*WHAT NEEDS TO BE DONE:* Instruction for the data below: set down exactly the lines from the line with "The image size is (533, 363)." to the line with "Image resolution: width=736", inclusive, and no others.

Dataset entries

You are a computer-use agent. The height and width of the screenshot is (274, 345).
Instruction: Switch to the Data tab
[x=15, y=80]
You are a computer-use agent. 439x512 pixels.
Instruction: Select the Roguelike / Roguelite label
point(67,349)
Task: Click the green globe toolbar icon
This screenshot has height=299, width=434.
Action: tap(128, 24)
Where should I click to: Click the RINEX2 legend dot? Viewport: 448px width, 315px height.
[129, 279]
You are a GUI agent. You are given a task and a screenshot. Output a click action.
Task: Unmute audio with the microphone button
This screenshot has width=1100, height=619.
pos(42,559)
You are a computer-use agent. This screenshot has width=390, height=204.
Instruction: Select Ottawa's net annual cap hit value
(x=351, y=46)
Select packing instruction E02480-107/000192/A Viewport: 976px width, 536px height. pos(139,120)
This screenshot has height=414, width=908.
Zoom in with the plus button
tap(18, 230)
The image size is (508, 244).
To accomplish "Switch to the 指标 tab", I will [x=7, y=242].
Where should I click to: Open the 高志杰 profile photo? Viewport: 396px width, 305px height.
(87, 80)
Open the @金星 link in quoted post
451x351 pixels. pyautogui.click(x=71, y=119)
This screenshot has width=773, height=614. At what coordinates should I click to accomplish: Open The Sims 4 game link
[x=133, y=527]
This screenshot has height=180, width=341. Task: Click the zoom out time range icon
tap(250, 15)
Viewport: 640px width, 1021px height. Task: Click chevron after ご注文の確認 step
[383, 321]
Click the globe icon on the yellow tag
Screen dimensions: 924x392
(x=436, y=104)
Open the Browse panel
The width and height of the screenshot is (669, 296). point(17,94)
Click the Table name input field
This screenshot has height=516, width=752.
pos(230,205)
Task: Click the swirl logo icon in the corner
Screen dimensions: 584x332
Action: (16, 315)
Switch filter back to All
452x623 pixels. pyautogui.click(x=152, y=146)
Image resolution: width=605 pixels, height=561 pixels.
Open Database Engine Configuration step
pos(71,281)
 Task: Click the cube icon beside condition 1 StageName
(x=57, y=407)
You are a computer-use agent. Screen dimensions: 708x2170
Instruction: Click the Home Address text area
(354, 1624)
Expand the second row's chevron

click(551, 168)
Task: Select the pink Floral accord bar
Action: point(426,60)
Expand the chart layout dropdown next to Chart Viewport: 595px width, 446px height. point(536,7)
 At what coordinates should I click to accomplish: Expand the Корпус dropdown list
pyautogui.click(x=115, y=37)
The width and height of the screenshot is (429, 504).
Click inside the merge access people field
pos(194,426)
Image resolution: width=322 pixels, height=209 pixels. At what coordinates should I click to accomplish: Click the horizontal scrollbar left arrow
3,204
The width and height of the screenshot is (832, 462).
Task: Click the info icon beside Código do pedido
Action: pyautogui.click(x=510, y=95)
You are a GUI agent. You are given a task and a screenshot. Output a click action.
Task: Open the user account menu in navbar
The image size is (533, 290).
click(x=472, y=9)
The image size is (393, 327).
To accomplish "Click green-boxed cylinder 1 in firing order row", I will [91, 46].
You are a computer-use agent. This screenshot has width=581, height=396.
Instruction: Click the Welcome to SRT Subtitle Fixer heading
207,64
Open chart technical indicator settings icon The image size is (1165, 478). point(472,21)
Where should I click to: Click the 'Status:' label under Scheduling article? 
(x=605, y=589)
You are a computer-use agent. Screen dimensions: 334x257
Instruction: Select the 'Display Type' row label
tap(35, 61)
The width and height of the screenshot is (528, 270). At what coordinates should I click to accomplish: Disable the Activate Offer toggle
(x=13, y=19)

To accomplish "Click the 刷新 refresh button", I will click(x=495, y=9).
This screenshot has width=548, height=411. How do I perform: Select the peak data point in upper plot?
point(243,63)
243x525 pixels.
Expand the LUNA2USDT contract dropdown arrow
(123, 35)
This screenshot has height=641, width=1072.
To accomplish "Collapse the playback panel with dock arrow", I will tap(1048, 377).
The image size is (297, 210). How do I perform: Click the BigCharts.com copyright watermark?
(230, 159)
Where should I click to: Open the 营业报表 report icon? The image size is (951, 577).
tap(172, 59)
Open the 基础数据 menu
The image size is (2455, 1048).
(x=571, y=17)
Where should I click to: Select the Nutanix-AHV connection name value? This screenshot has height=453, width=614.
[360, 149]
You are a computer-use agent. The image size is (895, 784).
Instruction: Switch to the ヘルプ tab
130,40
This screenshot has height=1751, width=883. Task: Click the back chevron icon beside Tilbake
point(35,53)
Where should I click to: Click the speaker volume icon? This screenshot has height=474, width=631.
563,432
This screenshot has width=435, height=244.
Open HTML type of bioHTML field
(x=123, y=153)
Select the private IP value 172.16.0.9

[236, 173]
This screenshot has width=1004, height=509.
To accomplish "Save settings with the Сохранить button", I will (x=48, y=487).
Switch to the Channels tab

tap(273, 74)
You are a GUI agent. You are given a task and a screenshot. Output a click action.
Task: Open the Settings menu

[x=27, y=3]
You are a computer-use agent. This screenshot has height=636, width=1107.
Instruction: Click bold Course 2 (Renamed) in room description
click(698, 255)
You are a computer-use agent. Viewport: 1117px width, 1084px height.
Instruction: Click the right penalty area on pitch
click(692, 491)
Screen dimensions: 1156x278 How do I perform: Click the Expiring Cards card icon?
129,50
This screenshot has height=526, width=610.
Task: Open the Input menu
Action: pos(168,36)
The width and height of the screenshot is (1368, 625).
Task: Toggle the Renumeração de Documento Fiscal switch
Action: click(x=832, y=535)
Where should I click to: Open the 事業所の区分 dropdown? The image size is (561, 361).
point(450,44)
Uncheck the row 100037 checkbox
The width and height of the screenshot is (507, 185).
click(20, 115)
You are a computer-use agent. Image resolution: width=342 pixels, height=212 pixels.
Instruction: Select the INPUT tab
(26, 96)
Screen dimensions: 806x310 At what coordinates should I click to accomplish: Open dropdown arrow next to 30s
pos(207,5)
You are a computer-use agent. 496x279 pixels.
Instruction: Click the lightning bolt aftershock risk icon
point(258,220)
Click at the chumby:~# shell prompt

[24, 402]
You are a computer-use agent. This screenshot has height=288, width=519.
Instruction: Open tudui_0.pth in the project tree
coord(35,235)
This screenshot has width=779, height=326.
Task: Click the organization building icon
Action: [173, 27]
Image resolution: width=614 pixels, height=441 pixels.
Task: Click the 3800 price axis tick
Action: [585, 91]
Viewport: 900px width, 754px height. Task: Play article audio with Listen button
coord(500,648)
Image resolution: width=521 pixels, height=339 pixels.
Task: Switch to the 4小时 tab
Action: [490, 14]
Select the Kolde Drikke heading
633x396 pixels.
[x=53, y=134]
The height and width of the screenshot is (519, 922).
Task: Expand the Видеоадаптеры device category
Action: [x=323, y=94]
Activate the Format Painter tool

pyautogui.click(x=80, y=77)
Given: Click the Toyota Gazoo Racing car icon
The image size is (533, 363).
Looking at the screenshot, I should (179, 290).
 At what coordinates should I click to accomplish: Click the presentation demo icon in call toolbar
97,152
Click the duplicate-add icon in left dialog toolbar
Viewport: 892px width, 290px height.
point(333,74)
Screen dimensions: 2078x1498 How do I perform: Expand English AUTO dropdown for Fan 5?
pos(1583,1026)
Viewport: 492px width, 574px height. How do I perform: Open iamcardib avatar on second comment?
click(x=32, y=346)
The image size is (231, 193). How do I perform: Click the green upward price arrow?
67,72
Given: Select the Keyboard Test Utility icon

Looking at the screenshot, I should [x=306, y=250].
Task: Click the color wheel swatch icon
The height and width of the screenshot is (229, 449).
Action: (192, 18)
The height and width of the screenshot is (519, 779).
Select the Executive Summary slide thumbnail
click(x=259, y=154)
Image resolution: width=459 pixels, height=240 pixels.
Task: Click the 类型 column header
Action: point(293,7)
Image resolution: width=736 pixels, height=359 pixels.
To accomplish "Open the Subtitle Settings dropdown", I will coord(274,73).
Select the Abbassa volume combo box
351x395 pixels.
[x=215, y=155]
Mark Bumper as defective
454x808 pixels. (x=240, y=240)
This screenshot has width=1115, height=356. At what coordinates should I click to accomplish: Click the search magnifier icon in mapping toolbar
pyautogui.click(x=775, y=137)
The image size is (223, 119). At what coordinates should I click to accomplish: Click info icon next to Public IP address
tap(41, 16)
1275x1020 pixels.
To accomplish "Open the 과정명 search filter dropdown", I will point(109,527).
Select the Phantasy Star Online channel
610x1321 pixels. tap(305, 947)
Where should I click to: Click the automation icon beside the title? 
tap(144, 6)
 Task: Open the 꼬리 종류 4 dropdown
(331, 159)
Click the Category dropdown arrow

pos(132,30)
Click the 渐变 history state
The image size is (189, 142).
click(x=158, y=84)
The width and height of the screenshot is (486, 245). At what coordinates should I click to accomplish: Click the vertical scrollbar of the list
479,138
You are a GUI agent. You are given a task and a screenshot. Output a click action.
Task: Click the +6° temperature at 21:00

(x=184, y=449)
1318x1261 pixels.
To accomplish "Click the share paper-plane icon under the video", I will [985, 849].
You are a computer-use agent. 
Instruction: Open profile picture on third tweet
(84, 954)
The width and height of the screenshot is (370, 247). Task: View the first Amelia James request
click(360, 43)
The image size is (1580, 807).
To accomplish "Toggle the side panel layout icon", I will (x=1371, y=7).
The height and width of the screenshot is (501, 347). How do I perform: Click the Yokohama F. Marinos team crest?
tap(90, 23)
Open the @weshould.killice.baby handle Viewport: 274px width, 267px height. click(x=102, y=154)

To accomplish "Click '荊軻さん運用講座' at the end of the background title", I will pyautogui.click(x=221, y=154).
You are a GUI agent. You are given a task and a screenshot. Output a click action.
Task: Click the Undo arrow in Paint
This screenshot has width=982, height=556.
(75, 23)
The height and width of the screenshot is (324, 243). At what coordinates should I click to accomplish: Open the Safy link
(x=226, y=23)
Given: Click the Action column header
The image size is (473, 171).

*YOUR SOLUTION:*
The image size is (533, 363).
Looking at the screenshot, I should (179, 290).
 At what coordinates should I click to accomplish: Click the presentation demo icon in call toolbar
97,152
Click the duplicate-add icon in left dialog toolbar
Viewport: 892px width, 290px height.
point(333,74)
Screen dimensions: 2078x1498 How do I perform: Expand English AUTO dropdown for Fan 5?
pos(1583,1026)
Viewport: 492px width, 574px height. How do I perform: Open iamcardib avatar on second comment?
click(x=32, y=346)
The image size is (231, 193). How do I perform: Click the green upward price arrow?
67,72
Given: Select the Keyboard Test Utility icon

Looking at the screenshot, I should [x=306, y=250].
Task: Click the color wheel swatch icon
The height and width of the screenshot is (229, 449).
Action: (192, 18)
The height and width of the screenshot is (519, 779).
Select the Executive Summary slide thumbnail
click(x=259, y=154)
Image resolution: width=459 pixels, height=240 pixels.
Task: Click the 类型 column header
Action: point(293,7)
Image resolution: width=736 pixels, height=359 pixels.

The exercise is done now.